Przenieśmy się na chwilę do Francji, dokładnie do roku 1936. Trafiamy do domku rodziny Sauvelle, w dość smutnym momencie, a mianowicie w chwili śmierci Armanda Sauvelle, który pozostawił żonę z dwójką dzieci wraz z masą długów. Mają bardzo trudną sytuację finansową, ledwie starcza im pieniędzy na życie. Rodziną zajął się stary przyjaciel Armanda – Henri Leconte – który załatwia Simone Sauvelle pracę w malutkim miasteczku, Błękitnej Zatoce, leżącym na północnym wybrzeżu. Będzie się ona zajmowała rezydencją zamożnego wynalazcy i fabrykanta zabawek, Lazarusa Janna. W końcu szczęście uśmiechnęło się do rodziny. Zamieszkają w niewielkim Domu na Cyplu, nieopodal rezydencji Cravenmoore. W czerwcu 1937 roku przybywają na miejsce i zaczynają poznawać sekrety starego właściciela oraz jego domu.

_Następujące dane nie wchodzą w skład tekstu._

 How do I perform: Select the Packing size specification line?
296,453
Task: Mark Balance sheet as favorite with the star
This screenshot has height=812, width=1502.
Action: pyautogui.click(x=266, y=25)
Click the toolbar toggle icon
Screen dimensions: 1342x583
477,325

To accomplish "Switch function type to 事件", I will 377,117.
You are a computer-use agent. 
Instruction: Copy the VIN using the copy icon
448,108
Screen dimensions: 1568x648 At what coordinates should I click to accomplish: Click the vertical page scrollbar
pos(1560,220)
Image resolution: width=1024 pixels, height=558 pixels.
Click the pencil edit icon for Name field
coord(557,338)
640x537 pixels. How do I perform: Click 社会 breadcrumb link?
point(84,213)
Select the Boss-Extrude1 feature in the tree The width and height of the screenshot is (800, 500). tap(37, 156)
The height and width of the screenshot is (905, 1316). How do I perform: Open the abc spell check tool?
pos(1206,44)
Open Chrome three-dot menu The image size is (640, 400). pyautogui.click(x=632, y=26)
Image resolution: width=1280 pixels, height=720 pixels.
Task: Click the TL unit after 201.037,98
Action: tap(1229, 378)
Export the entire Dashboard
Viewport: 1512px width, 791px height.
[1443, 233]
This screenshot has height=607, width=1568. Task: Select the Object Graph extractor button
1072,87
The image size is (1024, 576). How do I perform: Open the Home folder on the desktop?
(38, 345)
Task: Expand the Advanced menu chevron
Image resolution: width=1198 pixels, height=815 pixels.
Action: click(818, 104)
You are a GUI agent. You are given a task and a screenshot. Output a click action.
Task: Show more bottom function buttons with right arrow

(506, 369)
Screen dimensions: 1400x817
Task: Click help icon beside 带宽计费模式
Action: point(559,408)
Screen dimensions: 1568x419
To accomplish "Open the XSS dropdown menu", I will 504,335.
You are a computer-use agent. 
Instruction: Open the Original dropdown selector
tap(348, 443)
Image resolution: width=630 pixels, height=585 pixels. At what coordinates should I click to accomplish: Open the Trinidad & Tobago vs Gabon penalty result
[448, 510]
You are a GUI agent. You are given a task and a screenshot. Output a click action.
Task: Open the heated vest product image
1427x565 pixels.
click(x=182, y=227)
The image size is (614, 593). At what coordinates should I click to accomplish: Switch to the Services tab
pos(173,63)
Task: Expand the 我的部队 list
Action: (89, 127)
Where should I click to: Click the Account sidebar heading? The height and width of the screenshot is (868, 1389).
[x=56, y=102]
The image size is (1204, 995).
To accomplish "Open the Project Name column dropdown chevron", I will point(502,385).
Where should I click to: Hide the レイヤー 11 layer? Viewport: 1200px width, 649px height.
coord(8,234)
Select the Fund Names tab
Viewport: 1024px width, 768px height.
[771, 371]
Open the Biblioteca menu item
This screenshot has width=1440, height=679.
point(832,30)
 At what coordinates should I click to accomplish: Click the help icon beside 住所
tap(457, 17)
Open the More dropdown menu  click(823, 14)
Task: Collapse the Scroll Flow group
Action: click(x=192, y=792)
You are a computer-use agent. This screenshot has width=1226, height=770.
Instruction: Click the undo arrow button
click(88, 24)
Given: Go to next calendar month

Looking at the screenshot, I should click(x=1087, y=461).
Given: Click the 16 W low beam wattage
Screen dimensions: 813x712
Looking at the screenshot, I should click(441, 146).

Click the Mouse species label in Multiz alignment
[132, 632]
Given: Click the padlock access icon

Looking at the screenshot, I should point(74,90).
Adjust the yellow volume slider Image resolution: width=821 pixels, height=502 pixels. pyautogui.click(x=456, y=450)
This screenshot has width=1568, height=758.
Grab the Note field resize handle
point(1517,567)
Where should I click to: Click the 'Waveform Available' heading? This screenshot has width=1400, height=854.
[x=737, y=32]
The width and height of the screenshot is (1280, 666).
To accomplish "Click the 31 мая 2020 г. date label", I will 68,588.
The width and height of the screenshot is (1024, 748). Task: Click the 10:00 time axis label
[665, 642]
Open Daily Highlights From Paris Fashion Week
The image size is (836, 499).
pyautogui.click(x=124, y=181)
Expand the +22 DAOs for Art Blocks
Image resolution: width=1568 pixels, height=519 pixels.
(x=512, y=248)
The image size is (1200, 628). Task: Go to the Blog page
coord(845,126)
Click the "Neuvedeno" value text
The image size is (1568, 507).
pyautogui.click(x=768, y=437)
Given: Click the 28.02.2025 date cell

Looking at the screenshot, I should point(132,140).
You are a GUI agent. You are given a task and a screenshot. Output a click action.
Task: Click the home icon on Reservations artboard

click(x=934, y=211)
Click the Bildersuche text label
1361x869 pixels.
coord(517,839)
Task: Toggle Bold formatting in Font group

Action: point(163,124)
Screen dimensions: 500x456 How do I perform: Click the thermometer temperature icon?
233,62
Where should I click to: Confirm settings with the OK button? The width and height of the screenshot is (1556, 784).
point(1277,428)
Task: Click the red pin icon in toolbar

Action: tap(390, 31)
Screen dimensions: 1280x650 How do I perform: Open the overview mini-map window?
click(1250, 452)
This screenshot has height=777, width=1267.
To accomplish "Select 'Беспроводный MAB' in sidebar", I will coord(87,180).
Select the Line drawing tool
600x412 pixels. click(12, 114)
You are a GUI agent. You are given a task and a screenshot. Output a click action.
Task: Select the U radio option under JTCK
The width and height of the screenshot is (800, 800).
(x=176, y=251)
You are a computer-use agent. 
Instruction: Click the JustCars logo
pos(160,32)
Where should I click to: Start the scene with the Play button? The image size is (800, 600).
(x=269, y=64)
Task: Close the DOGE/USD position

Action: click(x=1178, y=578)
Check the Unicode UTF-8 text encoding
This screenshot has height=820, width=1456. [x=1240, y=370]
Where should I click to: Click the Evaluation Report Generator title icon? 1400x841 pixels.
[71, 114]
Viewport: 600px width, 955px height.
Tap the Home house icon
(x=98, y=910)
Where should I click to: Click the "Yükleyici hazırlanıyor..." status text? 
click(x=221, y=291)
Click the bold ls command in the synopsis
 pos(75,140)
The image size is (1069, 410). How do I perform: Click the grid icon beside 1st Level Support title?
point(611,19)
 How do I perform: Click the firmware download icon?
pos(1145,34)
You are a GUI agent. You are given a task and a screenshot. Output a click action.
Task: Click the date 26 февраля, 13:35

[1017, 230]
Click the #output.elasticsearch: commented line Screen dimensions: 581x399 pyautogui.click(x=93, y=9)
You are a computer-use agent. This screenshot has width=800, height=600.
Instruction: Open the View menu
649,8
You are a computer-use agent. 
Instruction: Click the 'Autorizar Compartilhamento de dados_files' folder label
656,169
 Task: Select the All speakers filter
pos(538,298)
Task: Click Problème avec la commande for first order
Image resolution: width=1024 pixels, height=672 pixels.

Carlos Ruiz Zafón debiutował w 1993 roku powieścią „Książę Mgły”, którą miałam przyjemność przeczytać w tamtym roku na wakacjach. Podbiła ona moje serce, stronice były dosłownie przesiąknięte magią. Dziś skończyłam czytać jego trzecią książkę – „Światła września” i muszę przyznać, że jestem nią oczarowana.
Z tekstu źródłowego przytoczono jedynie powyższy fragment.